▸ **Directions**
Repeat each entry exactly and drop the pictures.

[Opening Listed records section]

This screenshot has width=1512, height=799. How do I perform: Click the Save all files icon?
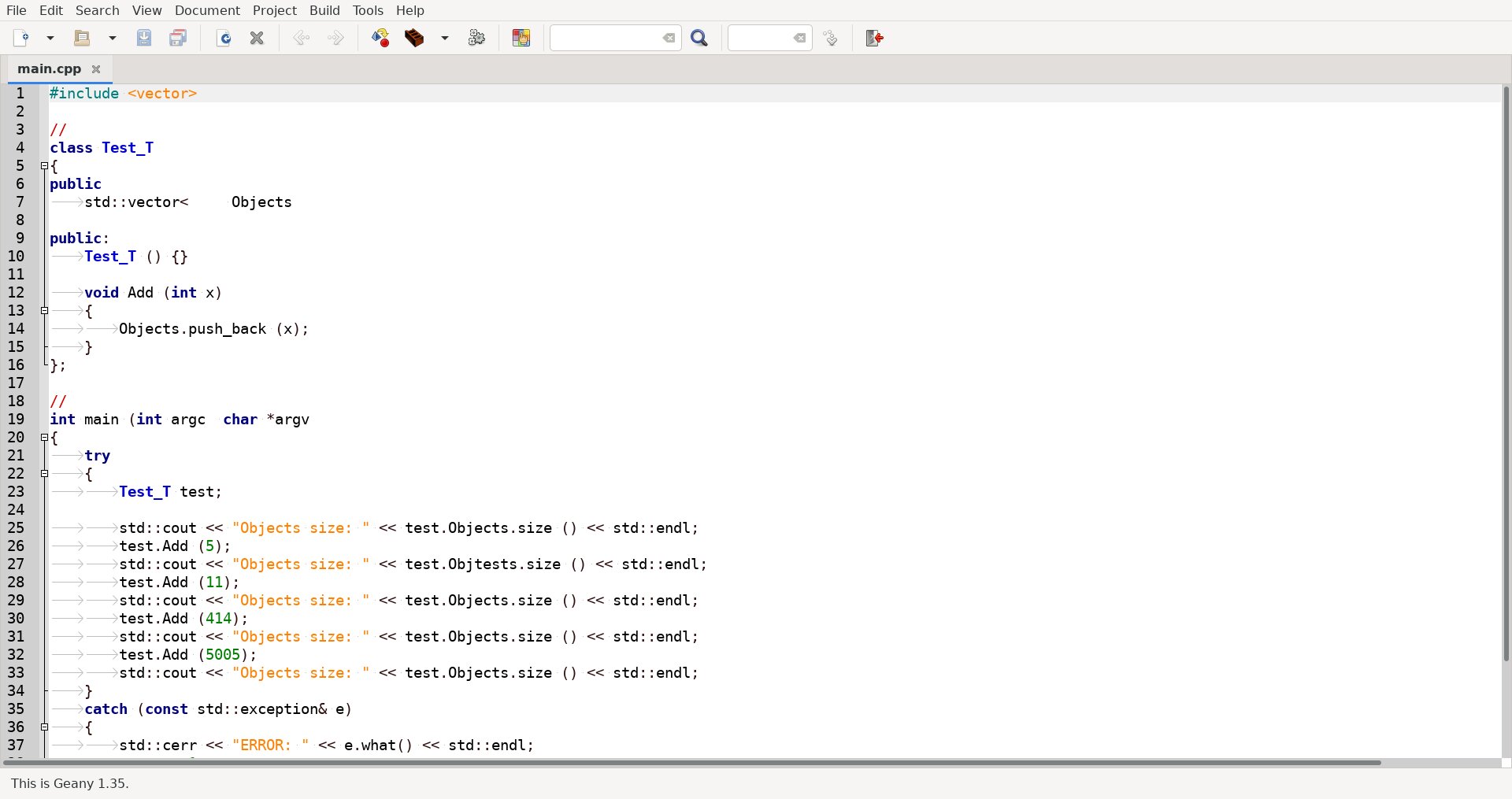point(178,38)
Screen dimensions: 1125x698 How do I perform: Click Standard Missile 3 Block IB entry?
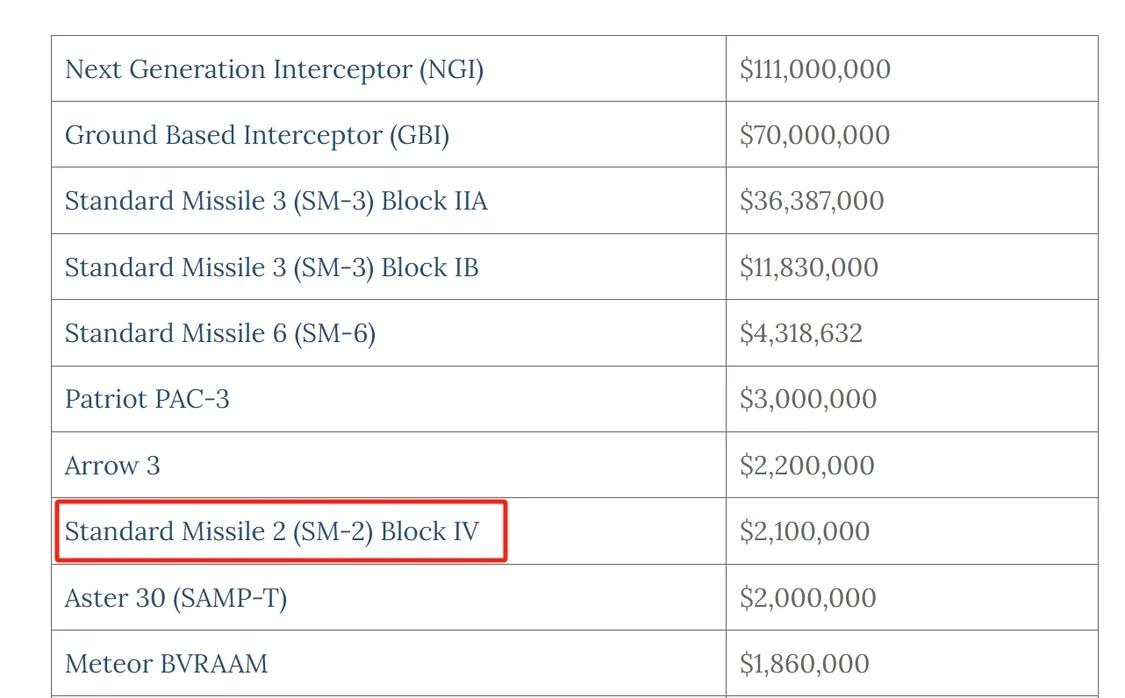272,267
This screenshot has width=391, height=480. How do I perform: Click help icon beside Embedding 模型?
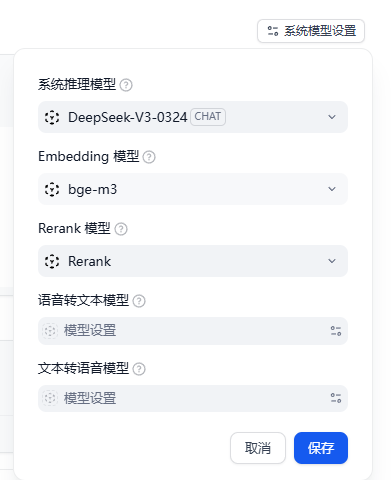(149, 157)
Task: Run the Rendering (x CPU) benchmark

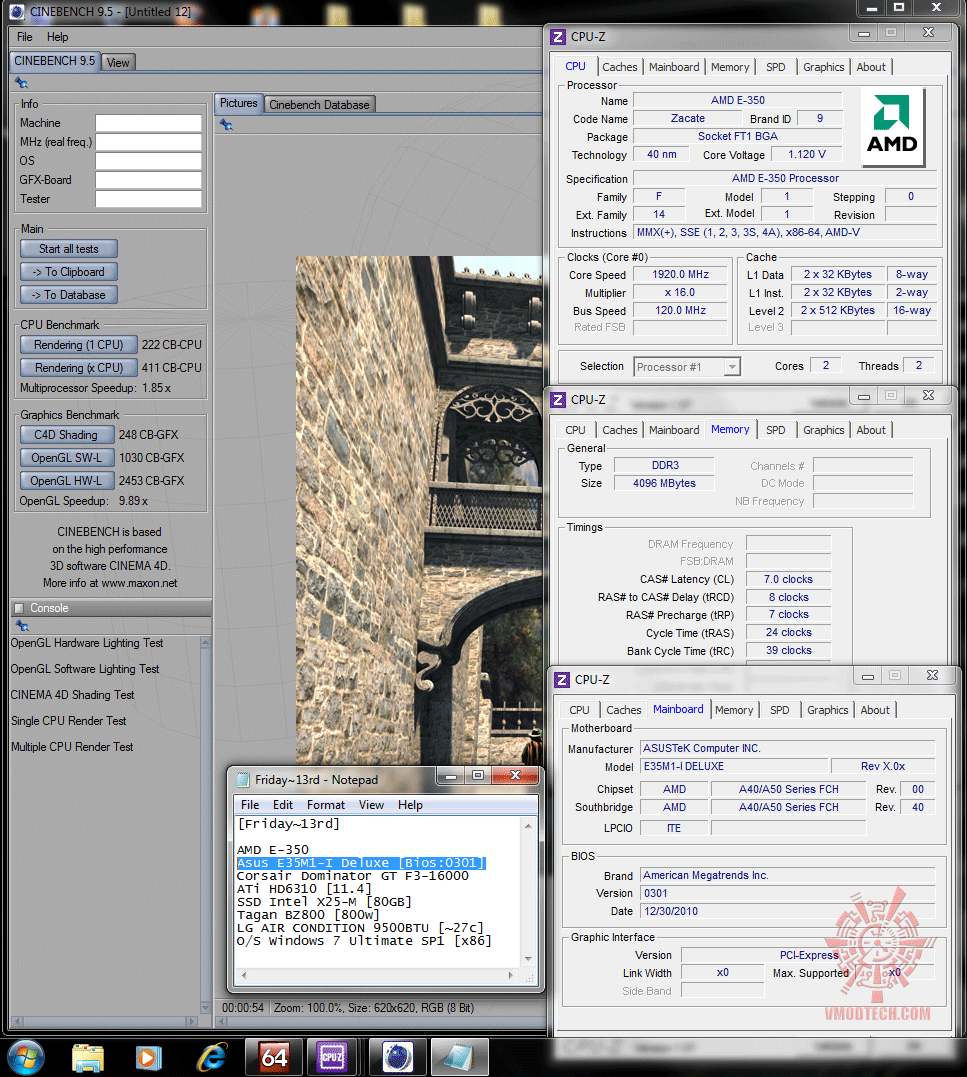Action: [x=78, y=368]
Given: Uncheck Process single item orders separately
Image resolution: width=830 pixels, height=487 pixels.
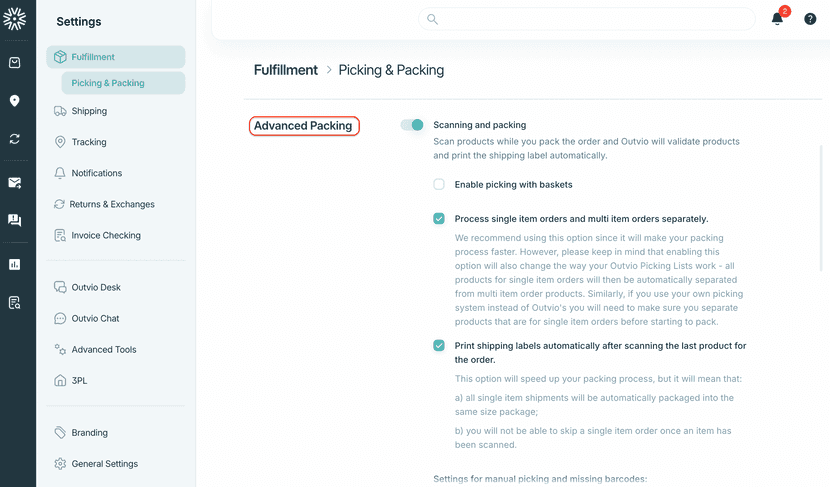Looking at the screenshot, I should (x=439, y=218).
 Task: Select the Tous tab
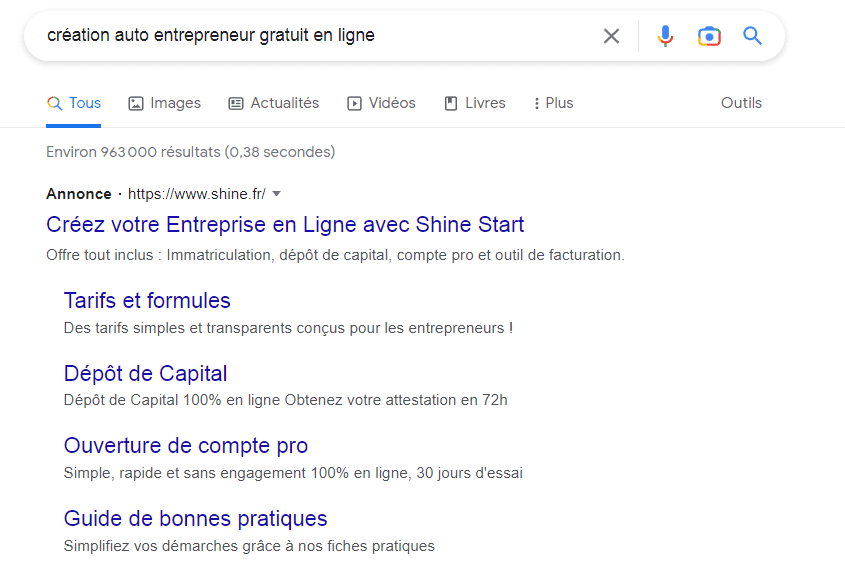74,103
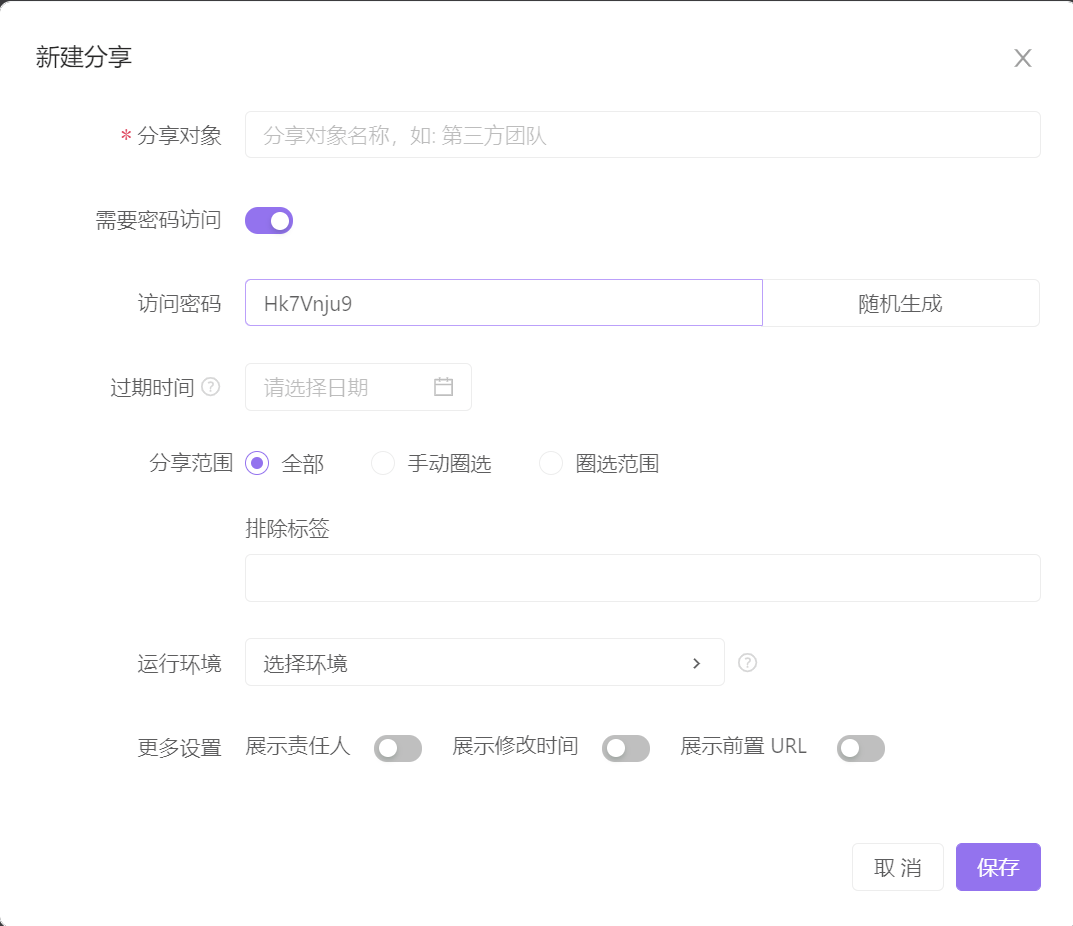Image resolution: width=1073 pixels, height=926 pixels.
Task: Click the 随机生成 password button
Action: click(x=900, y=303)
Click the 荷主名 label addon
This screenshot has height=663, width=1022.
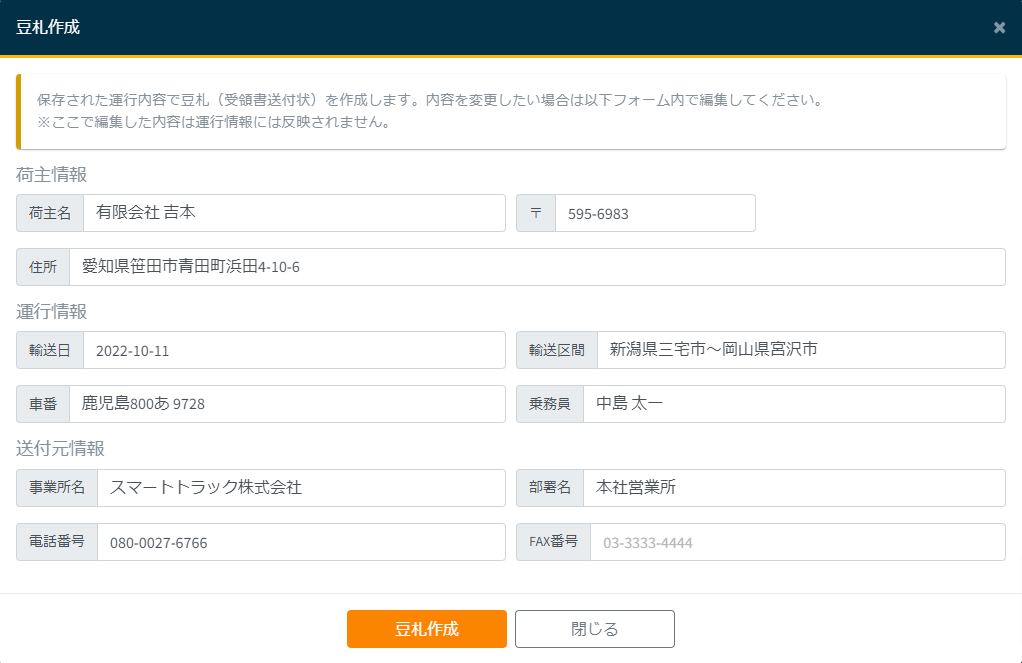(x=50, y=213)
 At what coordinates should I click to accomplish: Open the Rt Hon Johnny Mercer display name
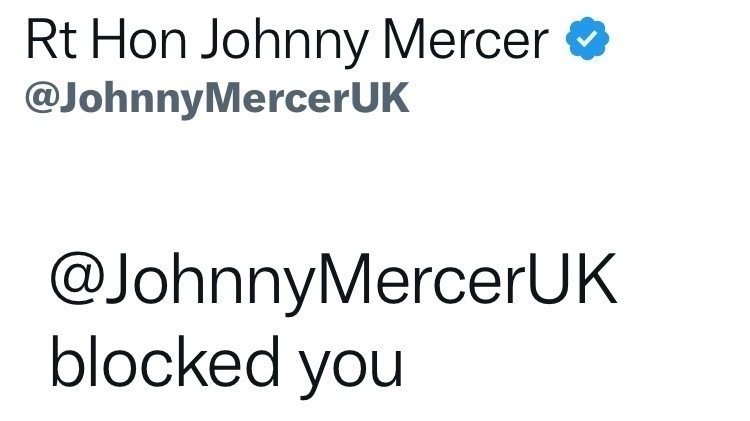(289, 42)
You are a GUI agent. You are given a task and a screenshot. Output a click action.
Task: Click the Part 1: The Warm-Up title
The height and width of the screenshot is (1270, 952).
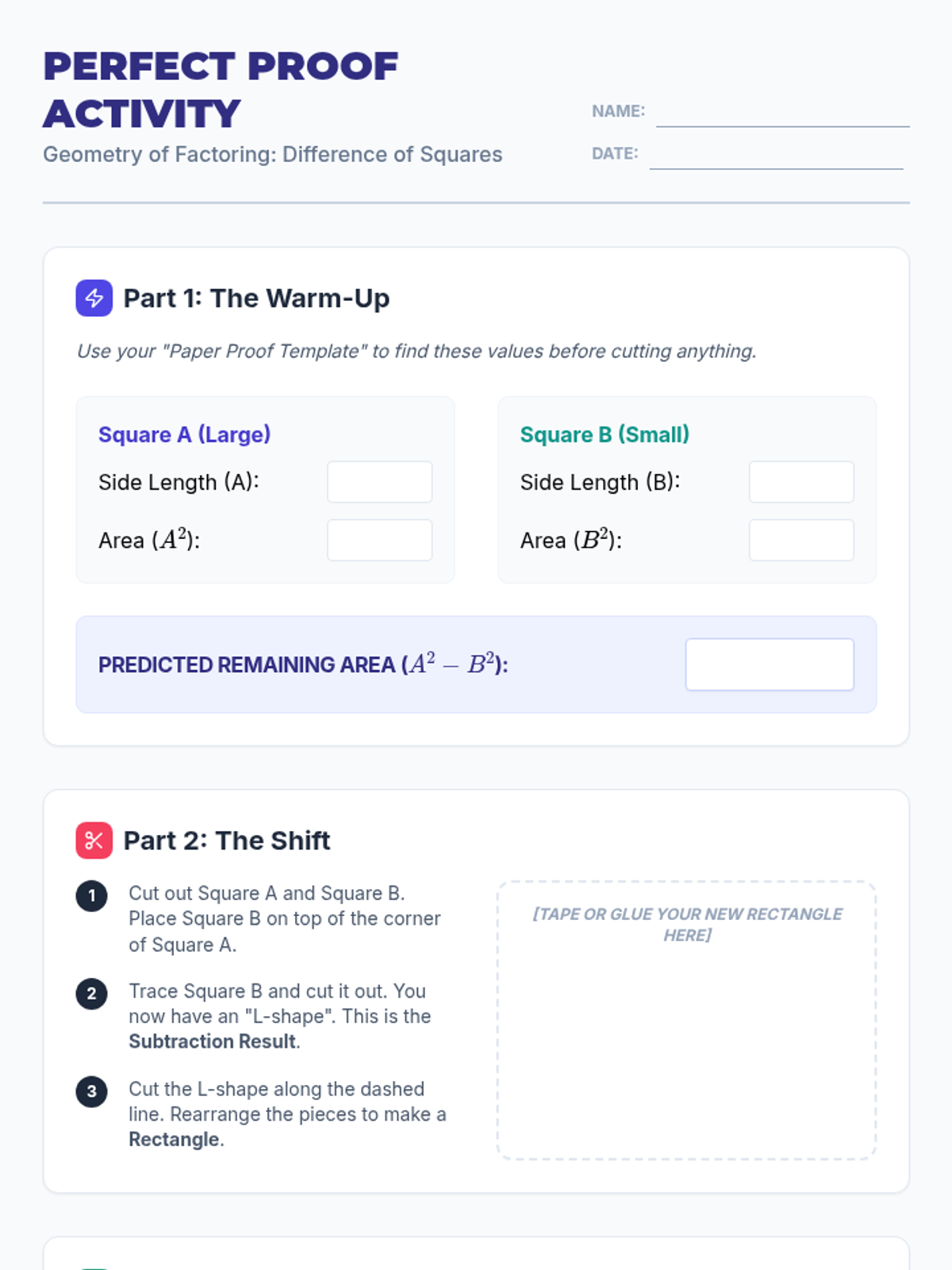256,298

[Closing Listed records section]

▸ **Result for this task**
This screenshot has width=1512, height=799. How do I perform: Click the Save all files icon?
point(178,38)
Screen dimensions: 1125x698 How do I perform: Click Standard Missile 3 Block IB entry?
272,267
This screenshot has width=391, height=480. How do I perform: Click help icon beside Embedding 模型?
(149, 157)
Task: Run the Rendering (x CPU) benchmark

Action: [x=78, y=368]
Given: Uncheck Process single item orders separately
Image resolution: width=830 pixels, height=487 pixels.
Looking at the screenshot, I should (x=439, y=218).
 Task: Select the Tous tab
74,103
Image resolution: width=1073 pixels, height=926 pixels.
Task: Click the 随机生成 password button
Action: click(x=900, y=303)
Click the 荷主名 label addon
This screenshot has height=663, width=1022.
(x=50, y=213)
 At what coordinates should I click to accomplish: Open the Rt Hon Johnny Mercer display name
(289, 42)
You are a GUI agent. You are given a task and a screenshot. Output a click action.
Task: Click the Part 1: The Warm-Up title
The height and width of the screenshot is (1270, 952).
256,298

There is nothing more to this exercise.